Ainsi la société indienne est divisée en brahmanes (prêtres, enseignants et professeurs), en kshatriyas (roi, princes, administrateurs et soldats), et en castes productives, qui se subdivisent en vaishyas (artisans, commerçants, hommes d'affaires, agriculteurs et bergers) et shoûdras (serviteurs).
Antiquité grecque
Platon
Platon est l'un des premiers philosophes à avoir remarqué qu'au niveau de la société, « on fait plus et mieux et plus aisément, lorsque chacun ne fait qu'une chose, celle à laquelle il est propre »[3].

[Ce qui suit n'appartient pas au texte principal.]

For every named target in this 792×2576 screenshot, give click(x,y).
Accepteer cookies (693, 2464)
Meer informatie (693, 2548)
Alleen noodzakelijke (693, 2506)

« La société est un regroupement d'individus qui trouvent avantage à vivre ensemble parce que cela leur permet de diviser entre eux les tâches et de se spécialiser de plus en plus dans l'exercice d'une activité déterminée. Ainsi apparaissent les divers métiers, puis le commerce intérieur et extérieur »[4]. Dans La République, (la formation de la Cité), Platon décrit le regroupement volontaire d'individus ayant des besoins à satisfaire, mais ne pouvant tous les satisfaire eux-mêmes, tels que se nourrir, se vêtir, se loger, qui nécessitent différents savoirs pour labourer, tisser les vêtements, ou encore bâtir les édifices. Même si le terme n'est pas utilisé, Platon donne à voir une « division du travail » issue de la nécessité de satisfaire les besoins qu'un homme seul ne peut pas ou mal satisfaire. La Cité serait la forme d'organisation sociale qui demande et permet tout à la fois l'organisation du travail.

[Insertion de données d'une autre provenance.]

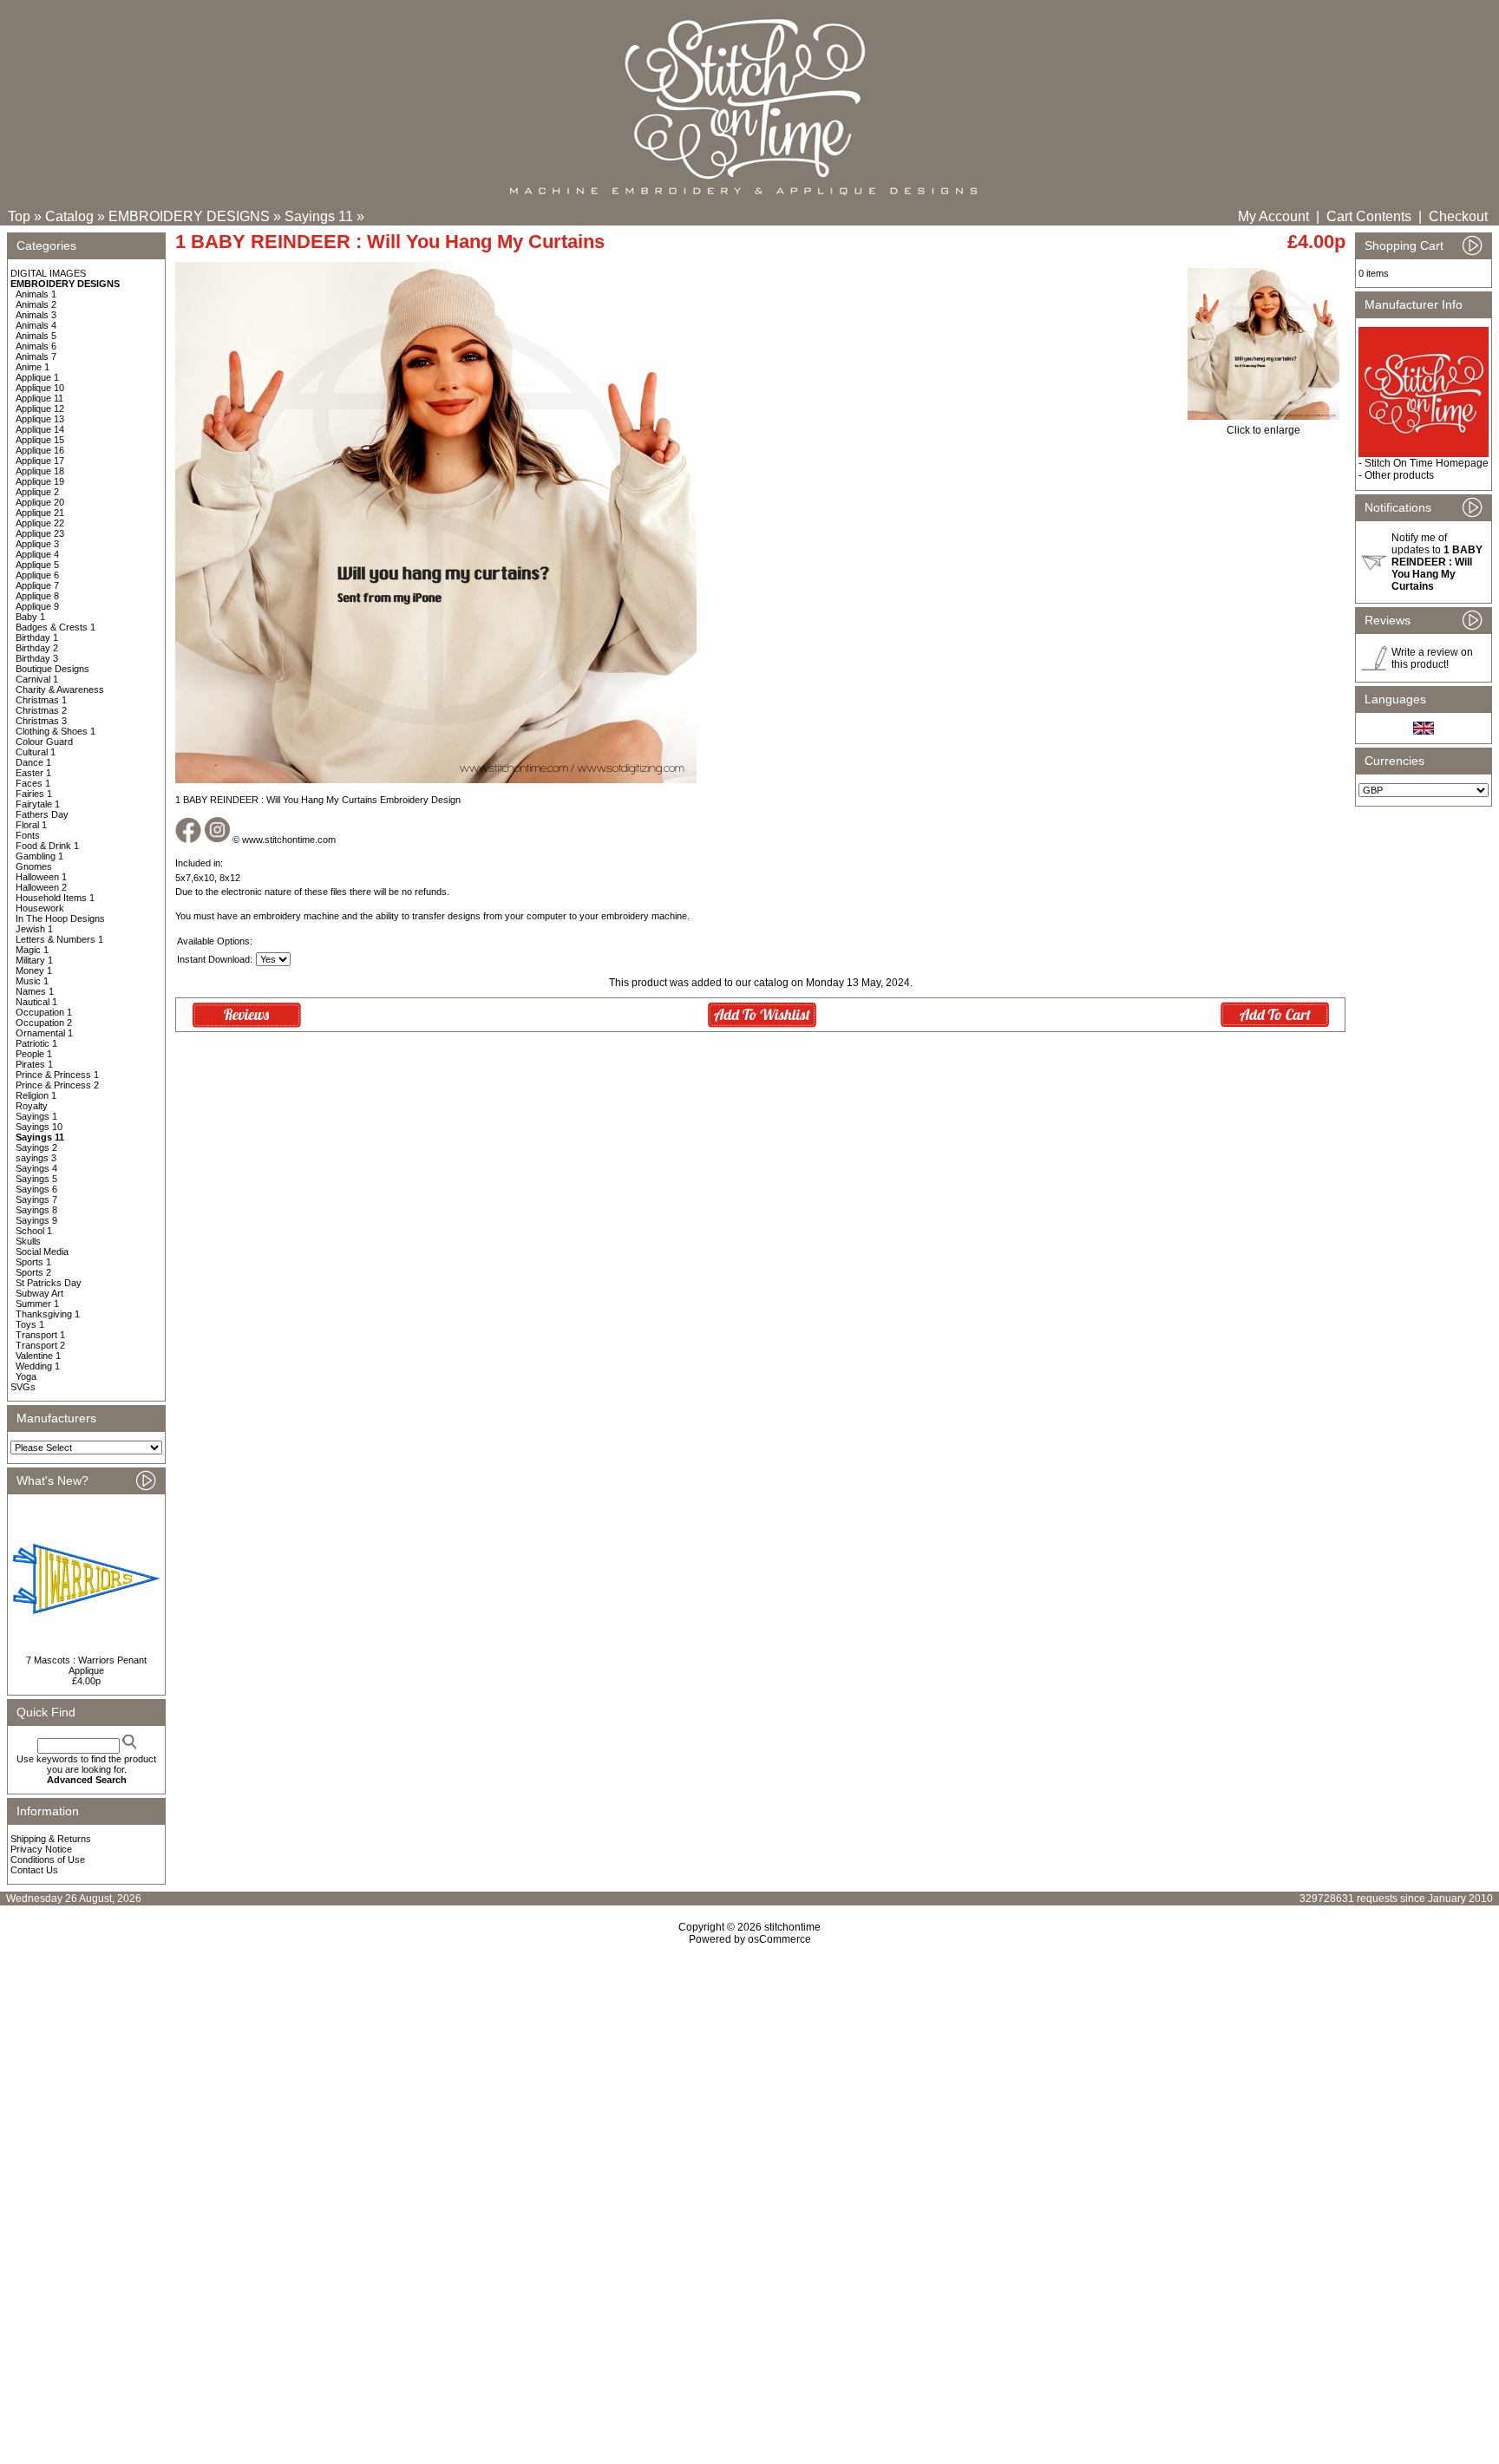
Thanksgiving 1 (48, 1314)
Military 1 (34, 960)
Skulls (28, 1241)
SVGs (23, 1387)
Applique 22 (40, 523)
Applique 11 (39, 398)
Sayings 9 (36, 1220)
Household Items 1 (55, 897)
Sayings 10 (39, 1126)
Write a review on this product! (1432, 658)
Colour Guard (44, 741)
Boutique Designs (52, 668)
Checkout (1458, 216)
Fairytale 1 (38, 804)
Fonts (28, 835)
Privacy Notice (41, 1849)
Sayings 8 (36, 1210)
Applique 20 (40, 502)
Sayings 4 (36, 1168)
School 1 (34, 1230)
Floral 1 (31, 825)
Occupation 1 (44, 1012)
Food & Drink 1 (47, 845)
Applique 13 (40, 419)
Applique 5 (37, 564)
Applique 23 (40, 533)
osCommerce (779, 1939)
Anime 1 (32, 367)
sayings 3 (36, 1158)
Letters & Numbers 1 (59, 939)
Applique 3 (37, 544)
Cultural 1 (36, 752)
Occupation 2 (44, 1022)
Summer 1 (37, 1303)
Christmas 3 (41, 721)
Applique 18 (40, 471)
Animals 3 (36, 315)
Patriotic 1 (36, 1043)
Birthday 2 (37, 648)
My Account (1273, 216)
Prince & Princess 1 (57, 1074)
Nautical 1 (36, 1002)
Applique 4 (37, 554)
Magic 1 (32, 949)
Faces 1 (33, 783)
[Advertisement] (749, 2094)
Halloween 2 (41, 887)
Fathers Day (42, 814)
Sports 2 (33, 1272)
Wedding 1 (38, 1366)
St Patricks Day (49, 1283)
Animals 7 (36, 356)
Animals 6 (36, 346)
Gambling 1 (39, 856)
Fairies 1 (34, 793)
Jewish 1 (34, 929)
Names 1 (35, 991)
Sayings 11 (319, 216)
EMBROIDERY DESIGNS (189, 216)
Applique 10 (40, 387)
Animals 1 (36, 294)
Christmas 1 (41, 700)
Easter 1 (33, 773)
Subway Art (39, 1293)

Platon expose que la société est divisée en trois classes : celle des agriculteurs, gens de métiers et commerçants qui assurent la prospérité matérielle, celle des guerriers et des gardiens qui garantissent la sécurité extérieure et intérieure, celle des chefs dont la mission est de diriger l'ensemble social. Or, dit Platon, c'est le hasard plutôt que l'hérédité qui fait les qualités des individus. Par conséquent, il faut procéder à la sélection et à la formation de jeunes citoyens pour qu'ils puissent se répartir entre les différentes fonctions ainsi caractérisées[4].
Xénophon
Xénophon complète cette idée en y ajoutant celle que la division du travail augmente l'efficacité de la production et se trouve favorisée par la taille de la communauté, idée qui sera reprise par Adam Smith sous la forme « la division du travail est limitée par la taille du marché ».

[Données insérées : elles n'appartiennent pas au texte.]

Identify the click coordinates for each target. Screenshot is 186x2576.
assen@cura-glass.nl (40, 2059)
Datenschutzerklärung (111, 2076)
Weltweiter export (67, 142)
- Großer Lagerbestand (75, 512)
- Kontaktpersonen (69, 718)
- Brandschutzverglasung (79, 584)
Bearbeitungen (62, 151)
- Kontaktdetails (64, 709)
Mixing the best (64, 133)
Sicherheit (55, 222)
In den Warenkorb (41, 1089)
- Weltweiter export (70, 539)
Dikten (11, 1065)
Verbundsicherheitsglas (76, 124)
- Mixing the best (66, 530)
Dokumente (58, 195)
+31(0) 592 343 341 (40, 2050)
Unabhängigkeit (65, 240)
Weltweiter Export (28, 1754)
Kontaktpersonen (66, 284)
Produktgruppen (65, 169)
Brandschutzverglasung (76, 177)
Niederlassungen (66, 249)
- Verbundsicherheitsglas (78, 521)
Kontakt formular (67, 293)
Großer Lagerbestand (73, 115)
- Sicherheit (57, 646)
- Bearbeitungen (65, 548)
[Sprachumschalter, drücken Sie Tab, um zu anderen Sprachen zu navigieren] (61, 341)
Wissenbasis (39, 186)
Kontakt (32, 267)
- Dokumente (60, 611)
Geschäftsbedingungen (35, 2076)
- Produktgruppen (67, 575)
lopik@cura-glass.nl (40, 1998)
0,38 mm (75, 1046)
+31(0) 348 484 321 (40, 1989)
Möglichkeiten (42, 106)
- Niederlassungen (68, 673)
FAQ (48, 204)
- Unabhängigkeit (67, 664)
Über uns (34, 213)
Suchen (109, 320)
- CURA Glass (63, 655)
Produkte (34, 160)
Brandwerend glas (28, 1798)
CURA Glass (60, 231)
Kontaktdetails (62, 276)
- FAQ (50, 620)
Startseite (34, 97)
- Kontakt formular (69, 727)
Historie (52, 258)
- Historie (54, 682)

« Au reste, ce n'est pas seulement pour les raisons que je viens d'alléguer que les mets envoyés par le roi font plaisir ; en réalité tout ce qui vient de la table du roi est d'une saveur supérieure. Et l'on ne doit pas s'en étonner ; car de même que les autres métiers sont pratiqués avec plus d'art dans les grandes villes, de même les aliments du roi sont beaucoup mieux apprêtés. Dans les petites villes, en effet, ce sont les mêmes artisans qui fabriquent le lit, la porte, la charrue, la table et qui bâtissent même souvent la maison, bien heureux encore, si avec tant de métiers, ils trouvent assez de clients pour les nourrir. Or il est impossible qu’un homme qui fait plusieurs métiers les fasse tous parfaitement. Dans les grandes villes, au contraire, où beaucoup de gens ont besoin de chaque espèce de choses, un seul métier suffit pour nourrir un artisan, et parfois même une simple partie de ce métier : tel homme chausse les hommes, tel autre, les femmes ; il arrive même qu’ils trouvent à vivre en se bornant, l’un à coudre le cuir, l’autre à le découper, un autre en ne taillant que l’empeigne, un autre en ne faisant autre chose que d’assembler ces pièces. Il s’ensuit que celui qui s’est spécialisé dans une toute petite partie d’un métier est tenu d’y exceller »
— Cyropédie, Livre VIII, chap. 2.
Art et technique militaires
L'historien anglais Arnold Toynbee montre dans son ouvrage « Guerre et civilisation »[5] combien la division du travail sans cesse plus poussée de l'infanterie chez les Spartiates (phalange de type spartiate), puis chez les Macédoniens (phalange de type macédonien), puis chez les Romains (plusieurs modes successifs d'organisation et de déploiement de la Légion) explique la supériorité et les succès militaires sur le champ de bataille. Les puissances victorieuses sont le plus souvent celles qui ont su développer — grâce à une division du « travail militaire » supérieure — un avantage tactique dominateur.
Émancipation du discours scolastique
Le Discours de la méthode de René Descartes recommande l'usage systématique de la méthode analytique fondée sur une démarche de dissociation et de division : un phénomène complexe peut être découpé en parties élémentaires dont le statut et l'articulation - une fois précisés - autorisent la meilleure compréhension de l'ensemble étudié.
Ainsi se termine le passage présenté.